Though analgesics, pancreatic enzyme supplements and stenting or an ERCP were among the major modalities used for pain relief, these patients had to be treated surgically by Lateral pancreatic jejunostomy. Post operative complications were minimal with excellent pain relief in 95% of cases, weight gain and blood sugar level control was also detected to some extent.

We conclude that surgical approach in a Lateral pancreatic jejunostomy is a good modality of management in patient of chronic calcific pancreatitis with dilated main pancreatic duct.
4. Stappler Haemorrhoidectomy - A Newer Technique for Piles and Prolapse
  MM Begani, Niranjan Agarwal, Naresh Row
Haemorrhoids (Piles) are a common general surgical disease encountered by us. Surgery is advised in III and IV degree of Piles. In past, open and closed haemorrhoidectomy had been standard practice.
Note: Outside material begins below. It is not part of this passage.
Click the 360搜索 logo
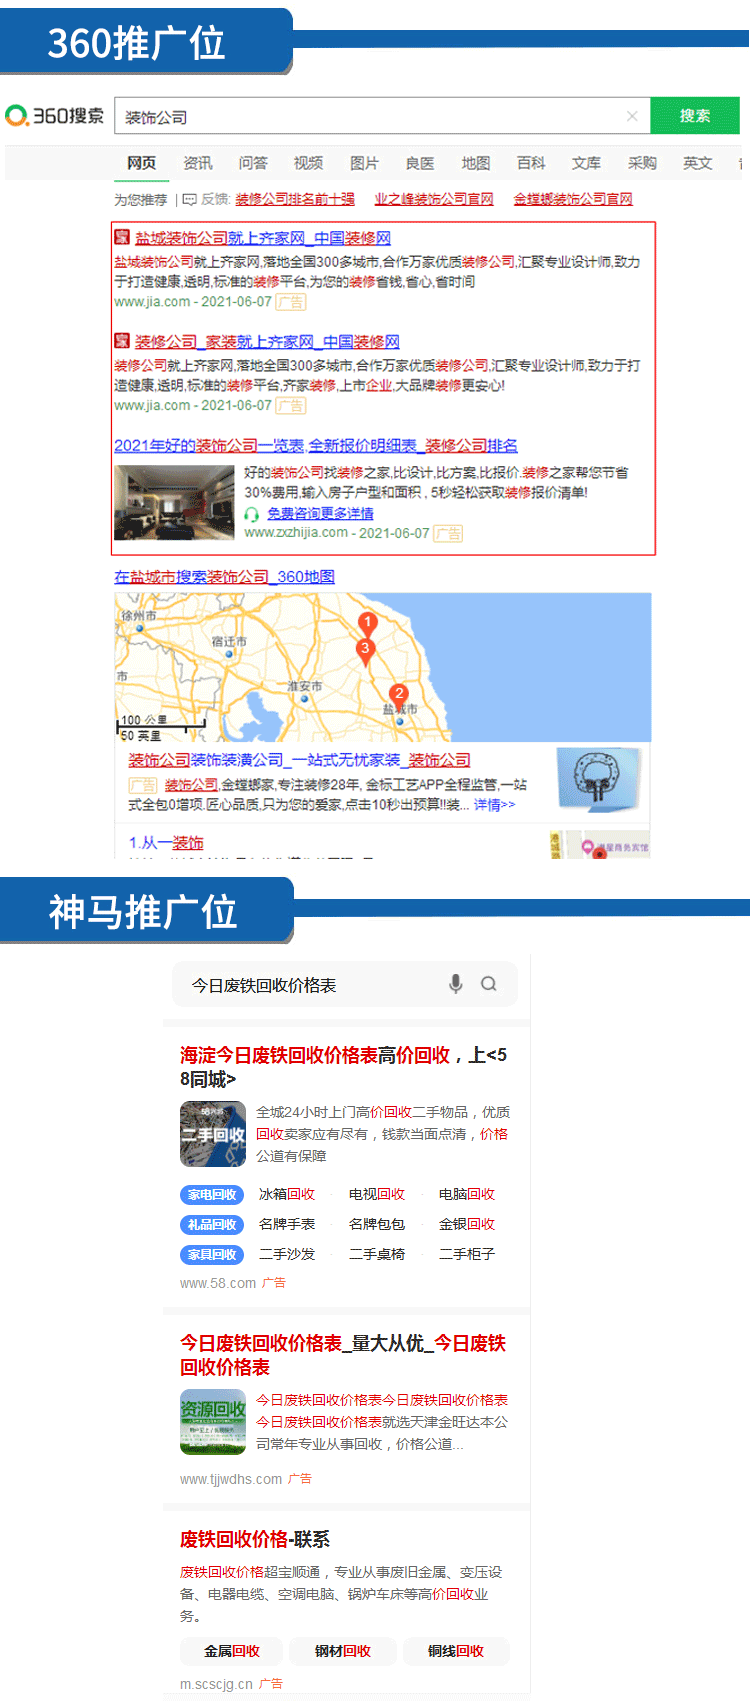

For last few years the newer modality for tackling large piles and mucosal prolapse had been available which has low mobility and pain but more expensive as compared to the open surgery, as the cost of PPH Staplers is app. Rs.15,000/-. The operations can be done as Day care under very light general or regional anaesthesia. As the post operative pain is low the patient can resume his job within few days of surgery.

In last 3 years, we had operated 15 patients with this technique under sedation and local analgesia (Pudendal nerve block), 4 cases as hospitalized and 11 cases as day case. Post operative complications, namely pain, bleeding, retentions of urine and lesser pain killer requirement, had been significantly as compared to open haemorrhoidectomy, with the added benefit of early resumption of work. Cost in a significant factor in our country to limit the use of this technique to large number of patients.
5. Case Presentation of a High Risk Patient Operated for Gall Bladder Empyema Under Local Anaesthesia
  MM Begani, Niranjan Agarwal, Fatima
The operation of cholecystectomy is a major intra abdominal surgery done under general, spinal or epidural anaesthesia as an open or laparoscopic procedure.

However, these forms of anaesthesia carry a high risk in patients with ASA grade IV. We present a case of gall bladder empyema in an elderly lady with cardiac ailments operated under local anaesthesia.

Mrs. XYZ, 50 years old, was admitted with severe right hypochondriac pain, nausea, vomiting and fever since the past 3 days, USG showed a distended gall bladder with a stone impacted at the Hartmanns pouch. The high leucocyte count of 25,000, indicated gallbladder empyema.
The patient had previous history of ischaemic heart disease, transient ischaemic attack and taking medication of HT. With an ejection fraction of 20%, was a very high risk for GA.

Decision to operate the patient under local anaesthesia with sedation was taken and solution of 2% xylocaine with 0.5% sensorcaine was used to give intercostals Nerve block with field block. As the abdomen was opened local anaesthesia was infiltrated in the various layers, fundus first method was used and cholecystectomy done for empyematous Gall bladder, post operatively the patient was shifted for monitoring to intensive care unit. Patient was shifted back to ward after 2 days and discharged on day 4 of surgery with no untoward incident during the hospital stay.

We conclude that open cholecystectomy under local anaesthesia is an option in high risk cases, in cases needing emergency surgery of gall bladder.